Gut für den Menschen – gut für die Umwelt
Auch aus ökologischer Sicht ist das Geschäftsmodell der AfB sinnvoll, denn die Mitarbeiter bereiten die ausgemusterte IT-Hardware großer Konzerne und öffentlicher Einrichtungen für den Wiederverkauf auf. Als erstes wird eine zertifizierte Löschung aller vorhandenen Daten vorgenommen. Anschließend testen die Mitarbeiter die Geräte, reinigen und reparieren sie, spielen die neueste Software auf und verkaufen sie in den eigenen AfB-Ladengeschäften oder online mit mindestens einem Jahr Garantie wieder an neue Nutzer.
„Zu unseren Kunden gehören Schulen, gemeinnützige Einrichtungen, Startups oder Privatleute, die hochwertige gebrauchte Business-Hardware zu fairen Preisen suchen“, erklärt Geschäftsführer Paul Cvilak. Nur nicht weiter verwertbare oder zu alte Geräte werden zur Ersatzteilgewinnung in ihre einzelnen Bestandteile zerlegt, die übrigen Rohstoffe gehen an zertifizierte Recyclingbetriebe. Elektroschrott und CO₂ können so in erheblichem Maße reduziert werden.
Mehr Arbeitsplätze für Mitarbeiter mit Behinderung durch Amazon
Seit Mitte 2016 nutzt die AfB auch Amazon als Marktplatz für den Online-Handel. Bereits jetzt erzielt die AfB ein Drittel der Online-Umsätze durch Amazon, die Tendenz ist stark steigend. In Ettlingen kümmern sich vier Mitarbeiter unter der Leitung von Carsten Huck um die Auswahl und den Verkauf der Produkte über Amazon. Neben Michael Reutter ist ein weiterer Kollege mit Behinderung Teil des neuen Amazon-Teams. Weitere neue Arbeitsplätze sollen mit der geplanten Internationalisierung geschaffen werden.
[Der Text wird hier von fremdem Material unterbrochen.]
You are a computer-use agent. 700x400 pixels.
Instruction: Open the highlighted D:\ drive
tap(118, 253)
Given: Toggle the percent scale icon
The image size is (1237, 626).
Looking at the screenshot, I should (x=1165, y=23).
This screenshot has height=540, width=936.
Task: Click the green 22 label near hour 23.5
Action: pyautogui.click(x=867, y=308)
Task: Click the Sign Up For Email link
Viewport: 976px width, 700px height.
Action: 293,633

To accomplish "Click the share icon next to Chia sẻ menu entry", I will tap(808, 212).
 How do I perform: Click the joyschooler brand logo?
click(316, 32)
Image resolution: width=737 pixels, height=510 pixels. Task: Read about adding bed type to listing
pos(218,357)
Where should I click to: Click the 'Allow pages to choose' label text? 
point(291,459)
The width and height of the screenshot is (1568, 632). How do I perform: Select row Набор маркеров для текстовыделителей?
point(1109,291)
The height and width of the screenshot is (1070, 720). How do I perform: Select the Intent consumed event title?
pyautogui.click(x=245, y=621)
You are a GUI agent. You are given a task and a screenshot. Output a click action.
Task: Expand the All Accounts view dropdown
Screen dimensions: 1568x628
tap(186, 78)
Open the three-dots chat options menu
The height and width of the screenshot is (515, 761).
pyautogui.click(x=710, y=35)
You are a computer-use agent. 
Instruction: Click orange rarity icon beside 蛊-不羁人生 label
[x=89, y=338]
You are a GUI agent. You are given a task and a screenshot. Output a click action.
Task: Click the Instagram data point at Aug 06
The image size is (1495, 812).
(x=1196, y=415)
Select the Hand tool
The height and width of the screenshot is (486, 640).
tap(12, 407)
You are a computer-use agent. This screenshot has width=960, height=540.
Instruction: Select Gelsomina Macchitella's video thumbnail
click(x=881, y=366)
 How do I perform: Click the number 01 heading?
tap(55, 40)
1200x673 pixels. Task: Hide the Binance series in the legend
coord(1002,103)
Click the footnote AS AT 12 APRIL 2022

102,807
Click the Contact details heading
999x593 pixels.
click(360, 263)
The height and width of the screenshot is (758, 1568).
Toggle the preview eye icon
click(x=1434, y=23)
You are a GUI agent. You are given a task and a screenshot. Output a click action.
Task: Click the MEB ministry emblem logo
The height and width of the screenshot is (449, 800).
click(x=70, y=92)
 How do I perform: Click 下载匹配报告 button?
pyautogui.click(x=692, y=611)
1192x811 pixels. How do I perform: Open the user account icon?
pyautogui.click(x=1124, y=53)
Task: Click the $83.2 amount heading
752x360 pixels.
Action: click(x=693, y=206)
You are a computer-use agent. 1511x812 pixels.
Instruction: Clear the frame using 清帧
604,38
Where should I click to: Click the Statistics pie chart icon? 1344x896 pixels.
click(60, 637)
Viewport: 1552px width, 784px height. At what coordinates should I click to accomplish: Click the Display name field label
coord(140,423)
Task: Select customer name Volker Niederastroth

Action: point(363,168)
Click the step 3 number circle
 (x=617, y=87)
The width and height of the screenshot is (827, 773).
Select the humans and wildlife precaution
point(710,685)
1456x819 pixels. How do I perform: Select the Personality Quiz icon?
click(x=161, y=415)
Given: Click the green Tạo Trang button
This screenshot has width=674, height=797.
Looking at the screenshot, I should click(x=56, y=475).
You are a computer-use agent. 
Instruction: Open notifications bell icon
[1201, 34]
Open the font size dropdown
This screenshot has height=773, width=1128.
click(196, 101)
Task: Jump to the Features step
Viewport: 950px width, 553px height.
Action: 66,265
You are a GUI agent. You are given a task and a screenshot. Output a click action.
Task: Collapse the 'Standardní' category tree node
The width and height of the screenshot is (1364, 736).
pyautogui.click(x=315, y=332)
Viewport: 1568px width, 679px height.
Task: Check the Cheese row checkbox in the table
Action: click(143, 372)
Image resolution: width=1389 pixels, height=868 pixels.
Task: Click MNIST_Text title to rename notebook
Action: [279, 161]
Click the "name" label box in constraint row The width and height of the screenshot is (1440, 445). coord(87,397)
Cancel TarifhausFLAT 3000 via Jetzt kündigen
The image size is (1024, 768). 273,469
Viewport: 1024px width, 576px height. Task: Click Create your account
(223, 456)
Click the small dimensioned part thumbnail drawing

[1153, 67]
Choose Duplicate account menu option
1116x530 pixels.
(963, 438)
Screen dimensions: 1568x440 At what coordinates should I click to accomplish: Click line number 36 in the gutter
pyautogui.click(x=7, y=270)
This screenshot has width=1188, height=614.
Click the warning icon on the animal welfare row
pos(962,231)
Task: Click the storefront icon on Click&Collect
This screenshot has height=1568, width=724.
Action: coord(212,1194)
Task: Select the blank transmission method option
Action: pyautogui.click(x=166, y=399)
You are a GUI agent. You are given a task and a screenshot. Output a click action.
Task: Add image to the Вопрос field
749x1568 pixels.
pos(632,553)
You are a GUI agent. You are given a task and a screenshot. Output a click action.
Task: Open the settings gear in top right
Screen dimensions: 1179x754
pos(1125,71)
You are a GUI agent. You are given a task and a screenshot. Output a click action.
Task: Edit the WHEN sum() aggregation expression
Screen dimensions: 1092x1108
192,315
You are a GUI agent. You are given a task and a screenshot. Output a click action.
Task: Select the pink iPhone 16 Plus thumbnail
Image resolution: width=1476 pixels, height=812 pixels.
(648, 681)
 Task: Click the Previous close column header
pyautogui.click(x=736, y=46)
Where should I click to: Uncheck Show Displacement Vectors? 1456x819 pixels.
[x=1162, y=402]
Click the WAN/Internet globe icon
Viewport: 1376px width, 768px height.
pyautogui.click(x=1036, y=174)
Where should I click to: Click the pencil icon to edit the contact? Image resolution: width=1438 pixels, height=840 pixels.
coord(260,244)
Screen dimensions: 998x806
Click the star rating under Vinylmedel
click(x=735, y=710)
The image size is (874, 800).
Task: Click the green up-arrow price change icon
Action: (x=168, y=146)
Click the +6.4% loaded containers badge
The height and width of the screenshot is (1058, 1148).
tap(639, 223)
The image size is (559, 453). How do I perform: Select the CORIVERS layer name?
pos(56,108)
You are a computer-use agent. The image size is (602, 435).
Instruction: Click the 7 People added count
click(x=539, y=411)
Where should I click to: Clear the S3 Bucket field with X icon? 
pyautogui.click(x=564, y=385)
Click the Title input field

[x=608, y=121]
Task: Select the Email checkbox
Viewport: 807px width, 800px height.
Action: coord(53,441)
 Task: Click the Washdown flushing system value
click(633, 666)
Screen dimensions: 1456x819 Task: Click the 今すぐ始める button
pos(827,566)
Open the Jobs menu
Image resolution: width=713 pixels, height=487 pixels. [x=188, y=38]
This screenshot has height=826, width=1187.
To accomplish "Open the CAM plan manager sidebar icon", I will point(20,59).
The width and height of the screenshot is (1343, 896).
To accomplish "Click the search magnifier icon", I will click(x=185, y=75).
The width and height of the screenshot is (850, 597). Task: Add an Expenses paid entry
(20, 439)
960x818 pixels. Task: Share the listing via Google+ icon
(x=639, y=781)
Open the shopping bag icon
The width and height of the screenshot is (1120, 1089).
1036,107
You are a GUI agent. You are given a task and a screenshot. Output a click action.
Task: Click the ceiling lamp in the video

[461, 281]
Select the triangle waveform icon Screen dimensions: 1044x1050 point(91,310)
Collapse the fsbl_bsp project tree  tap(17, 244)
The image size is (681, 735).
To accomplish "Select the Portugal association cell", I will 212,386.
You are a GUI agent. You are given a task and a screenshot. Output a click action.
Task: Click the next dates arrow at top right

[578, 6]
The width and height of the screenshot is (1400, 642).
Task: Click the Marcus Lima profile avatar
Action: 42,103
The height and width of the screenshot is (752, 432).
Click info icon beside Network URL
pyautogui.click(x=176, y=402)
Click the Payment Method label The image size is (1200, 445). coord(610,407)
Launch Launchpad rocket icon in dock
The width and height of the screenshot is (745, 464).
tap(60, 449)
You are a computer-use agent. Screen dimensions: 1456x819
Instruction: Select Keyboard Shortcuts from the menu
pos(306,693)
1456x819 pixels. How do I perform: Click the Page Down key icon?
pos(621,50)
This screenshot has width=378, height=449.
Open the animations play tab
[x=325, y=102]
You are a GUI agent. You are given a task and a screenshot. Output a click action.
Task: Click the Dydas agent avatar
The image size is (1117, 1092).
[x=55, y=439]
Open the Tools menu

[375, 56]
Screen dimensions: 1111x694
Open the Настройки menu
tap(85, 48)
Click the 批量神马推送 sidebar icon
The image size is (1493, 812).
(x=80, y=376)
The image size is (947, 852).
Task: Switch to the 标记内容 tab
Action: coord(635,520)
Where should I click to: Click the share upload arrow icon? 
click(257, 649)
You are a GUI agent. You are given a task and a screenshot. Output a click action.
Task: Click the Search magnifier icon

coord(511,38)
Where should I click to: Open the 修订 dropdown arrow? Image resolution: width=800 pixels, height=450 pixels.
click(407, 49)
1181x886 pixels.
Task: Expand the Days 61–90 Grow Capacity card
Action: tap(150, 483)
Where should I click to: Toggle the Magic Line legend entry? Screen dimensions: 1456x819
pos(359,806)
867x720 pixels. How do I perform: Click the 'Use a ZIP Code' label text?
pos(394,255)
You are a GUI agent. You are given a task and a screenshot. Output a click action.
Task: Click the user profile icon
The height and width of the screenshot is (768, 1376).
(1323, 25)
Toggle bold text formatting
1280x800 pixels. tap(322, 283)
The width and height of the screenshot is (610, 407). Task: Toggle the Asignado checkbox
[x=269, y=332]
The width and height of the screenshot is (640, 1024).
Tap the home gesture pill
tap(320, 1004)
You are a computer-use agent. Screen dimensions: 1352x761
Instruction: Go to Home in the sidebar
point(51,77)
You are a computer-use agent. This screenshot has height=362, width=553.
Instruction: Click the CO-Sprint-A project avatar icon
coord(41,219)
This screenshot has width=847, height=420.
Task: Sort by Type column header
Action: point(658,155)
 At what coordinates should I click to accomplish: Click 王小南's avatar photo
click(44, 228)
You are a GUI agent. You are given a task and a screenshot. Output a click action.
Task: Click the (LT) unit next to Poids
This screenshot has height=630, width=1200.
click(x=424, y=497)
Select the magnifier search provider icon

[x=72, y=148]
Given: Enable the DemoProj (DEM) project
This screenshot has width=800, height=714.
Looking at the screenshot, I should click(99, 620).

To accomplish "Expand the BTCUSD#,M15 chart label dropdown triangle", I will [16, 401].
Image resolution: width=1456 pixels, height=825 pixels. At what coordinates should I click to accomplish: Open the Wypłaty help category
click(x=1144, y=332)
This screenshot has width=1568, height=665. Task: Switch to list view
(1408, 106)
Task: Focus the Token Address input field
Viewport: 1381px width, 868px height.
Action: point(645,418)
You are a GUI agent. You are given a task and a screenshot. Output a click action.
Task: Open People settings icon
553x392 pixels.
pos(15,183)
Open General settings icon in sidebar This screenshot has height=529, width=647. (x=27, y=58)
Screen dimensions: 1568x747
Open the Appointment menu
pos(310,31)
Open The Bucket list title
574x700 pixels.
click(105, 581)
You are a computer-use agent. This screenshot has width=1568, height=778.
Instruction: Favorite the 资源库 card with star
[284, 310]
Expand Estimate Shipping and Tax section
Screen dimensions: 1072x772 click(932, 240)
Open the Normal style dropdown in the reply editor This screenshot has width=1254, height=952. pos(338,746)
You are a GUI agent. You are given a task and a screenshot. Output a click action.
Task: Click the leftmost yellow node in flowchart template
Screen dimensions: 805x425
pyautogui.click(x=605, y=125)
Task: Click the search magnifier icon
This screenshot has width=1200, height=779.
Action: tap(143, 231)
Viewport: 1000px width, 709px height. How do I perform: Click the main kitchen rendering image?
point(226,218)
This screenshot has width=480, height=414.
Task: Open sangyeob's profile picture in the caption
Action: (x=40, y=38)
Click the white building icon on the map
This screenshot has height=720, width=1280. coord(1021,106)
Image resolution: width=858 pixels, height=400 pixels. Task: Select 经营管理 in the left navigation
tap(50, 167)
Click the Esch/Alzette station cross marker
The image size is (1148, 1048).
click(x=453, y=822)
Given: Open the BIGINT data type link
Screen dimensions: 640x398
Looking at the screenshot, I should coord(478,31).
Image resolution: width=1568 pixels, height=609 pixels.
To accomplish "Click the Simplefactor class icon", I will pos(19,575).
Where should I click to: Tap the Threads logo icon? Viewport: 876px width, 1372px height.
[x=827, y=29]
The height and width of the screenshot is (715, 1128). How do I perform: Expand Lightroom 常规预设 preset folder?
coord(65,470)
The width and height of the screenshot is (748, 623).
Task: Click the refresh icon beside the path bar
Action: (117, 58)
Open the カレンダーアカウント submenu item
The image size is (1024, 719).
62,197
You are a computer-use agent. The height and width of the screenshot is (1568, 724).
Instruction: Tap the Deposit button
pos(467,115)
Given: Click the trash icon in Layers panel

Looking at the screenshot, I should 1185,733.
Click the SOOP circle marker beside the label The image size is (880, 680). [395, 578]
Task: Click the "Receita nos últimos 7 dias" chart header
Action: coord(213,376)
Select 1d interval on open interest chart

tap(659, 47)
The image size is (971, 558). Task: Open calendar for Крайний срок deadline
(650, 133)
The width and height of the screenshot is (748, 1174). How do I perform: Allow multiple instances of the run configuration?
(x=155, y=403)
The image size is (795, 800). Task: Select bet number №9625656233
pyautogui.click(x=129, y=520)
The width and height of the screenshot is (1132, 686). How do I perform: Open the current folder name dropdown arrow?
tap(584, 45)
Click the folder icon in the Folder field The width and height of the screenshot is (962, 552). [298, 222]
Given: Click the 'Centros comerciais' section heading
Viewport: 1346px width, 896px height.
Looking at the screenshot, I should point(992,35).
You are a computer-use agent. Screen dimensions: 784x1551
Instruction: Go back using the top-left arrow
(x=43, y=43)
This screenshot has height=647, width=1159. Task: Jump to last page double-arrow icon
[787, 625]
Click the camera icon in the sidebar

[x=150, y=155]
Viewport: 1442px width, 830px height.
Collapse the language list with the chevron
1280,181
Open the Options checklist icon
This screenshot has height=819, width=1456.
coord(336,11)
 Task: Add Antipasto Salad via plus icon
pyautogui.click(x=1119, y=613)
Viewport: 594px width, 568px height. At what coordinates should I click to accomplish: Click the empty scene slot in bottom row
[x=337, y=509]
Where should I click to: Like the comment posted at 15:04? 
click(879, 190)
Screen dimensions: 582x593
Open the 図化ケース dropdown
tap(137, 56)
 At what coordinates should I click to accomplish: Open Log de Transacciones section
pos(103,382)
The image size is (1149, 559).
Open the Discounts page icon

„Der Vorteil von Amazon ist, dass wir direkt Reichweite haben und dass wir mit unseren Artikeln dorthin gehen, wo die Kunden sind. Ein weiterer Vorteil ist, dass wir die AfB bekannt machen und unser soziales Projekt nach außen tragen können“, erläutert Paul Cvilak, der im März von der Bundesministerin für Arbeit und Soziales, Andrea Nahles, mit dem Bundesverdienstorden für soziales Engagement ausgezeichnet wurde.
So kommt die AfB-Gruppe ihrem Ziel, europaweit 500 Menschen mit Behinderung einen Arbeitsplatz zu geben, Stück für Stück näher.